Otro gran precursor de las meditaciones activas fue Osho, un líder espiritual originario de la India. Según explica su libro “Meditación. La primera y última libertad”, nuestra vida moderna nos satura de emociones, deseos y prejuicios reprimidos, además de el estrés y la ansiedad. Por eso sentarnos a meditar después del trajín de diario hace que solo nos incomodemos, y cuando más nos peleemos con permanecer en silencio, peor. Esto solo nos frustra más y aleja del objetivo de la meditación.

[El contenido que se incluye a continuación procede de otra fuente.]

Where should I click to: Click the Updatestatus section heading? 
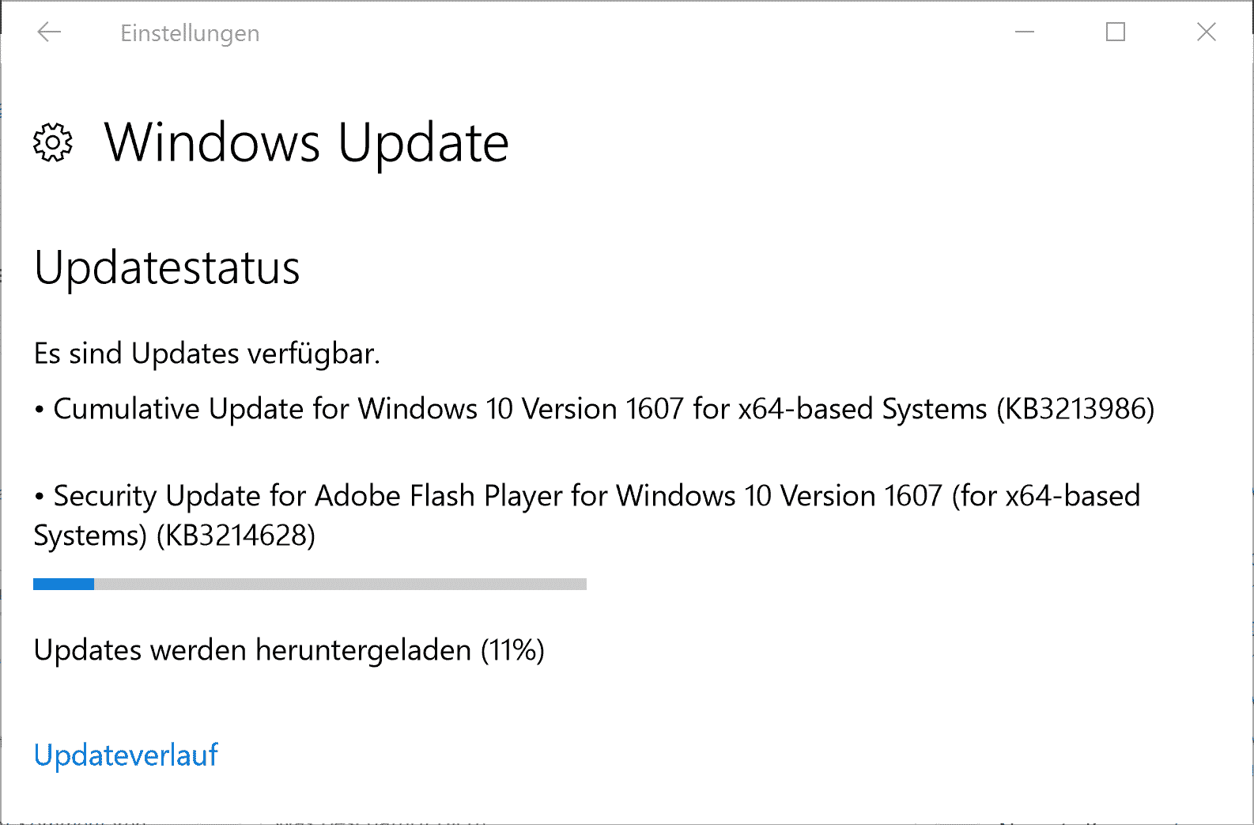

Por eso creó una serie de meditaciones en movimiento, para poder enseñar la inactividad que tanto desconocemos. “Puedes encaminarte hacia la pasividad solamente cuanto te hayas deshecho de toda la porquería”, dice en su libro. Así todos sus ejercicios arrancan con etapas de actividad para después terminar en completo silencio. Eso sí, todas llevan más o menos una hora y tienen música especialmente creada para ellas que puedes encontrar en Spotify.

Un ejemplo es la meditación Kundalini, una de las más queridas entre sus seguidores y una que conozco bien. Consiste en cuatro etapas de 15 minutos, más o menos. En la primera se trata de dejar sacudir todo el cuerpo, con los ojos abiertos o cerrados. La segunda consiste en bailar, como quieras, como si nadie te estuviera viendo y como quiera tu corazón. Así, en la tercera se te pide estar completamente inmóvil, de pie o sentado, solo observando qué te pasa adentro y qué pasa afuera. Finalmente en la cuarta te acuestas boca arriba y permaneces inmóvil, meditando en silencio.